There are many practical challenges in working with reliability data - warranty data is incomplete and right censored, much of the information is contained in unstructured text fields, and there is a human element to consider (failed products not claimed for, non-failed products that are claimed for). Sensor data is of high volume, and merging data from siloed sources can be difficult.
Following a detailed literature review (around 40 papers) and discussions with several companies (Caterpillar, Jaguar Land Rover, Rolls Royce), I have identified three areas to explore in my research.

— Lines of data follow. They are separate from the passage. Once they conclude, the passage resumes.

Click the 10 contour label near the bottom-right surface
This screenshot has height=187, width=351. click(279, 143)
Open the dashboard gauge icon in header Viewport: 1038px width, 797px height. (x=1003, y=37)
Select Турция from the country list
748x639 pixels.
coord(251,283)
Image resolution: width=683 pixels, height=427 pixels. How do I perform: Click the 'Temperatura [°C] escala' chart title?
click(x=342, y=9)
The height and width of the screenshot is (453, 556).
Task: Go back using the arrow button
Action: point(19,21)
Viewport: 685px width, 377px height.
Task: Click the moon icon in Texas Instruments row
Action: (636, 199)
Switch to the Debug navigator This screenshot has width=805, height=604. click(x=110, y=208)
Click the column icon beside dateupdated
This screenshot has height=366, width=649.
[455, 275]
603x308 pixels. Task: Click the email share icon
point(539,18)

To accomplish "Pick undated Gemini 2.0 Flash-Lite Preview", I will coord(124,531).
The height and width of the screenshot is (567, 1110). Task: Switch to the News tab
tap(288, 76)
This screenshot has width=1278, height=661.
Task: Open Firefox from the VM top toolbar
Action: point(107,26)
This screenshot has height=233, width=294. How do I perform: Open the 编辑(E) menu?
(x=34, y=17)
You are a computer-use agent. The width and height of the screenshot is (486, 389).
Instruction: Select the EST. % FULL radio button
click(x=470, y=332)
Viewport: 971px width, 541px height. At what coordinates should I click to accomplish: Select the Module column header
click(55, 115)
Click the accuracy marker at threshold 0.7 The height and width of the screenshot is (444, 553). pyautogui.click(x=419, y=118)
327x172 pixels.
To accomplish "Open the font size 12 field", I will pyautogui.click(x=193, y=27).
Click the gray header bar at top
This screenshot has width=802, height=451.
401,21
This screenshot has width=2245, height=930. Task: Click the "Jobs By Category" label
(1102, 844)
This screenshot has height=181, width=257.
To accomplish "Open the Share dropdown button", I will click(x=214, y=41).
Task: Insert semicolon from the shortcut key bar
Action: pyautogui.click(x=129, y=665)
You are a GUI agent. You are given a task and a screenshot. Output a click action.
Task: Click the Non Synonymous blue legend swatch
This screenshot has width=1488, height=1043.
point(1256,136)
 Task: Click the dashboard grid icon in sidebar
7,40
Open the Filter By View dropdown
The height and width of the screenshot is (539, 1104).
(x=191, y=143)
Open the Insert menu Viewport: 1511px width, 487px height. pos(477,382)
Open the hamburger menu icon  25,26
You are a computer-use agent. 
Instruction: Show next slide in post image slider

Further automate the analysis of warranty claims - In industry, assessment of claims is generally done by teams of warranty analysts who manually read each claim and decide if payment will be made or not. Due to the volume of claims received, business rules are used as a first stage of processing (e.g. all claims under a certain value are automatically paid). Some research has looked into developing text-mining tools to cluster claims by the technician's text comment. Other research flags outliers as potential cases of fraud. I propose using a supervised machine learning approach, (with for example a random forest or neural network), trained on historic claims that contain a warranty analyst's decision as a label. A stage of text mining could be performed and used as an input feature (e.g. identify key complaint word). Reinforcement learning capabilities could be added to improve system performance following implementation.
Provide individualised warranty terms based on product usage patterns -Manufacturers would like to be able to offer more favourable warranty terms where a warranty claim is less likely to arise. Parallels may be drawn with the insurance industry where pay-how-you-drive schemes are an accepted pricing model. Research has yet to explore the same idea in a warranty context. I propose analysing historic usage patterns in sensor data to understand the relationship with failure rates, and developing risk-based pricing models.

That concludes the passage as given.